• **Work to do**
Reproduce the records verbatim, starting with the line that contains "Task: Toggle the auto-run loop button" and going on through the end of the records. Leave the pictures out.

• **Stored data**
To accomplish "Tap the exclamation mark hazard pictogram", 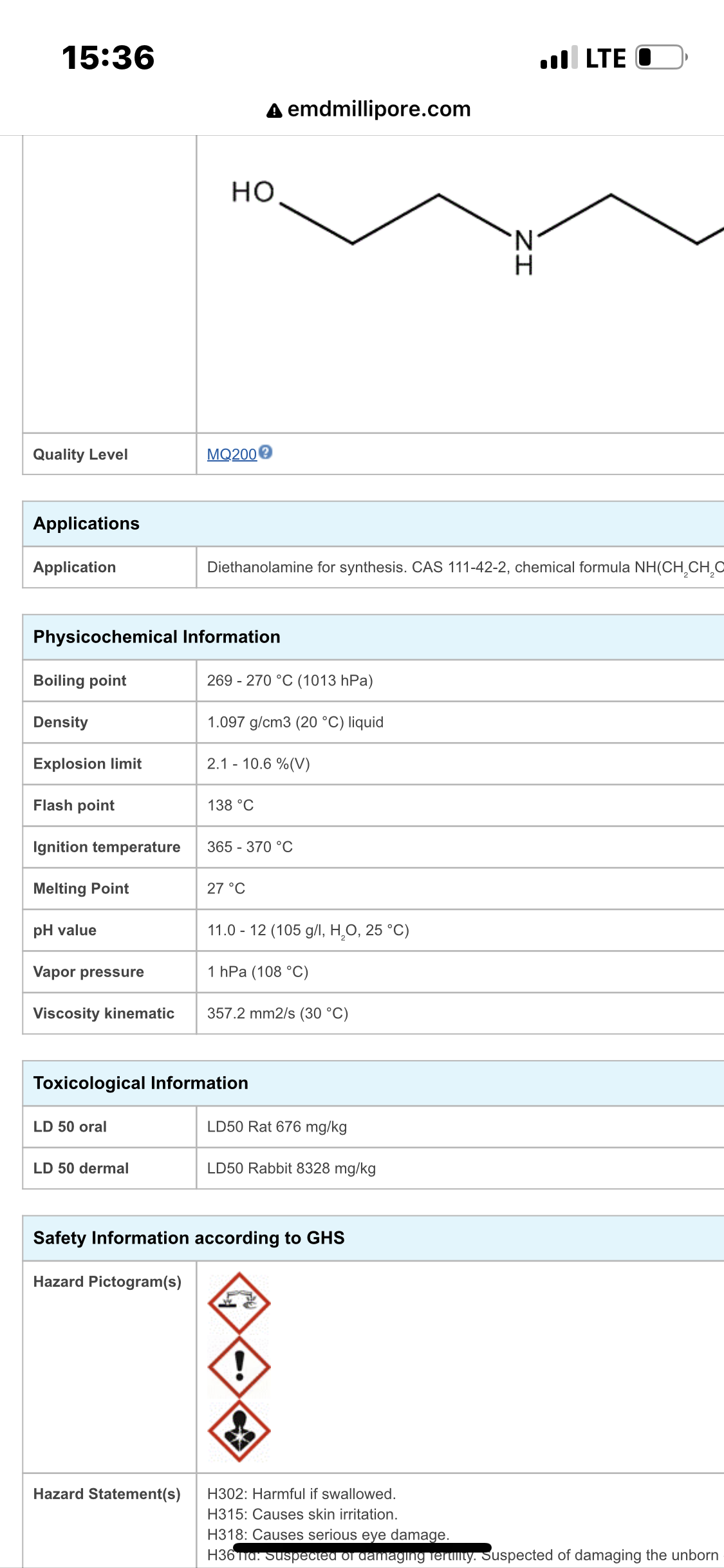I will pyautogui.click(x=239, y=1367).
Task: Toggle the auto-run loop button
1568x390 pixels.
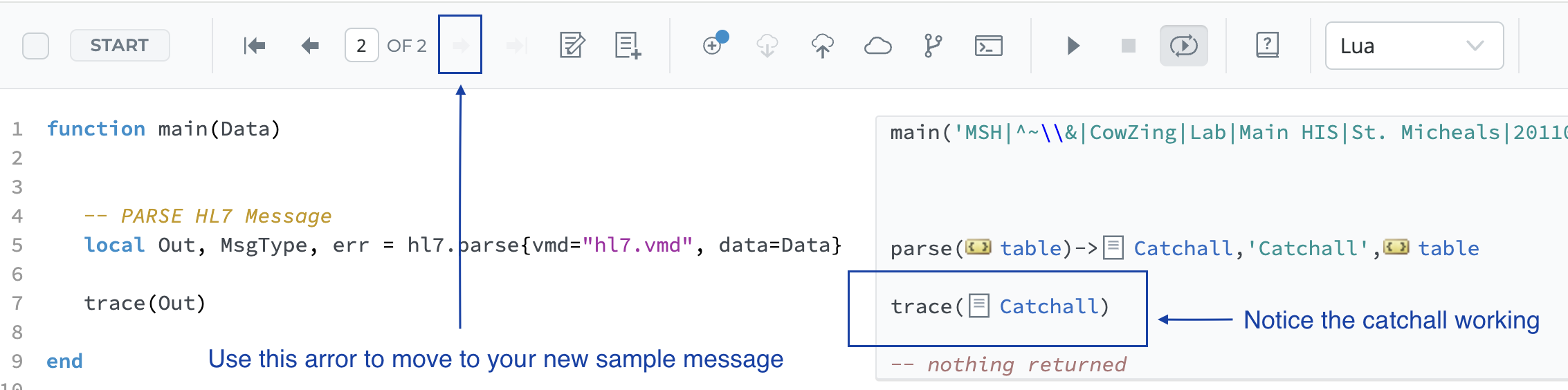Action: click(1183, 46)
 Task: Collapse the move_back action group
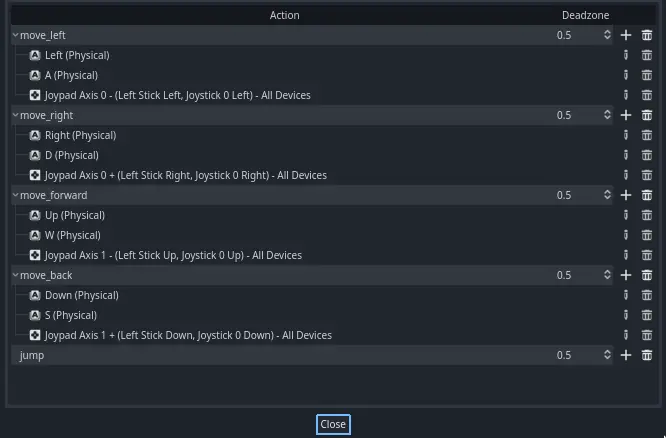(15, 275)
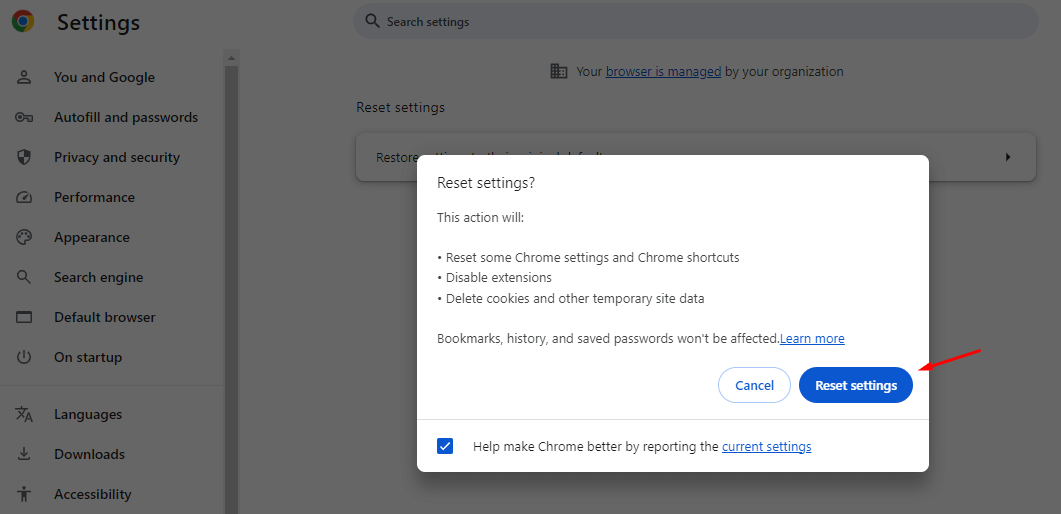The image size is (1061, 514).
Task: Expand the Restore settings row arrow
Action: pyautogui.click(x=1007, y=157)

• **Response below**
Task: Toggle the auto-run loop button
1568x390 pixels.
Action: click(1183, 46)
 Task: Collapse the move_back action group
(15, 275)
The image size is (1061, 514).
Task: Expand the Restore settings row arrow
Action: pyautogui.click(x=1007, y=157)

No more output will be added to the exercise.